● **Short exercise A**:
Return the part of the pandas thread starting at "df2 for zip" and ending at "read as int.", word for word.
● **Short exercise B**:
List every keyword argument passed to pd.read_csv in the pandas thread.

● **Extract**:

>> begin

Reputation: 53
Trying to get distinct values for columns after grouping; but am getting a total sum groupby is dropping object distinction and losing leading zeros for column
df = pd.read_csv("trial.txt",sep='|',converters={'zip':str},keep_default_na=True,low_memory=False)
Data:
Emp State Zip Jan feb mar
Int NY 11111 1 0 1
int NY 11111 1 1 0
int NC 09999 2 2 0
int ON NH443 2 2 2
after
df2 = df.groupby("Zip").count()
df2 for zip my output for zip = 11111 i'll have the output for all 12 months show 2 2 2. Were I would expect 2 1 1 and zip 09999 shows as 9999.
How what is wrong about the grouping to not get distinct column values. Have account for non-null values (there are no nulls). Column value is only (0 , 1 ,2)
Upvotes: 2
Views: 2052
Reputation: 31011
Let's start from why Zip column is read as int.
Note the subtle difference:
Change it to converters={'Zip': str} and the column in question will be read as string.
Another, maybe better solution is to pass dtype={'Zip': object} instead. I wrote better because no conversion is actually needed. It is enough just to specify the column type.
I performed also additional check, i.e. I changed Zip in the last row from NH443 to 88443.
So even if this column in the source file contains only digits (in all rows), its type will be object, meaning actually string.
And now let's look at what is actual result of your code:
When you run df2 = df.groupby('Zip').count()
, the result is:
Emp State Jan Feb Mar
Zip
09999 1 1 1 1 1
11111 2 2 2 2 2
88443 1 1 1 1 1
Note the description of count function (GroupBy variant), which reads: Compute count of group, excluding missing values. As you didn't pass any column list, this count is computed for all columns.
So your code does'n generate distinct values, but instead it counts non-null values along each column in each group.
If you want what you wrote in the title, i.e. a list of distinct values, for each column (not their counts), run:
df.groupby('Zip').agg(lambda col: np.sort(col.unique()).tolist())

>> end

● **Supplied material**:
>> begin

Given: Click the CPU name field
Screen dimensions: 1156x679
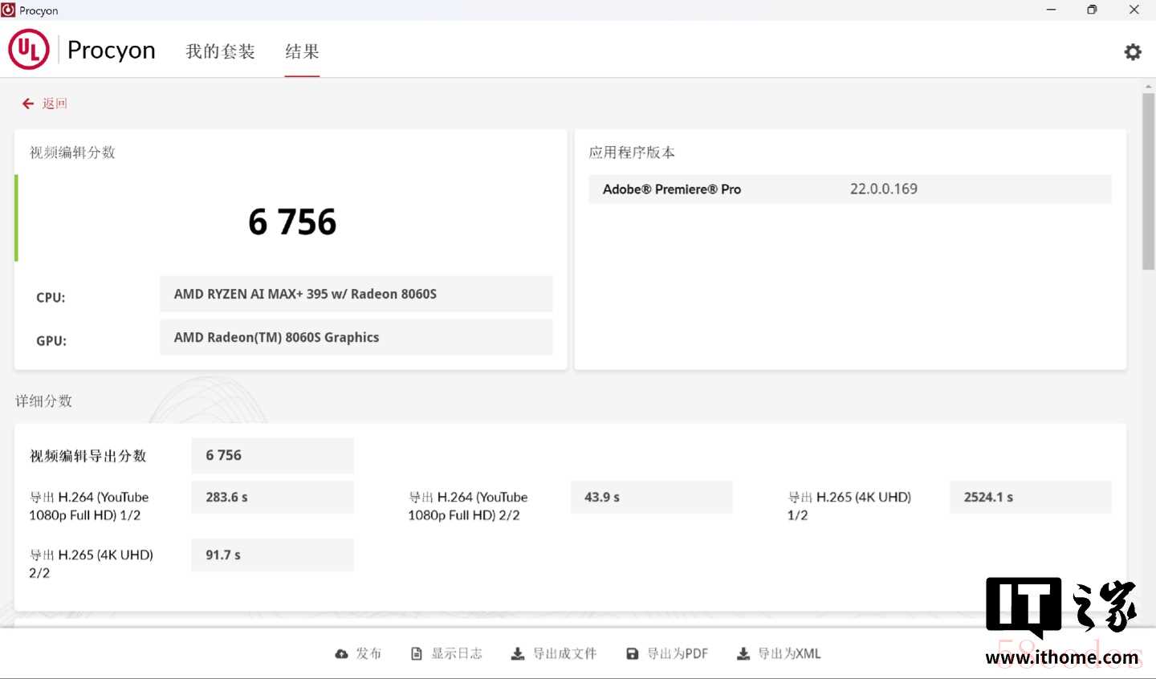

>> end

● **Answer A**:
df2 for zip my output for zip = 11111 i'll have the output for all 12 months show 2 2 2. Were I would expect 2 1 1 and zip 09999 shows as 9999.
How what is wrong about the grouping to not get distinct column values. Have account for non-null values (there are no nulls). Column value is only (0 , 1 ,2)
Upvotes: 2
Views: 2052
Reputation: 31011
Let's start from why Zip column is read as int.

● **Answer B**:
sep
converters
keep_default_na
low_memory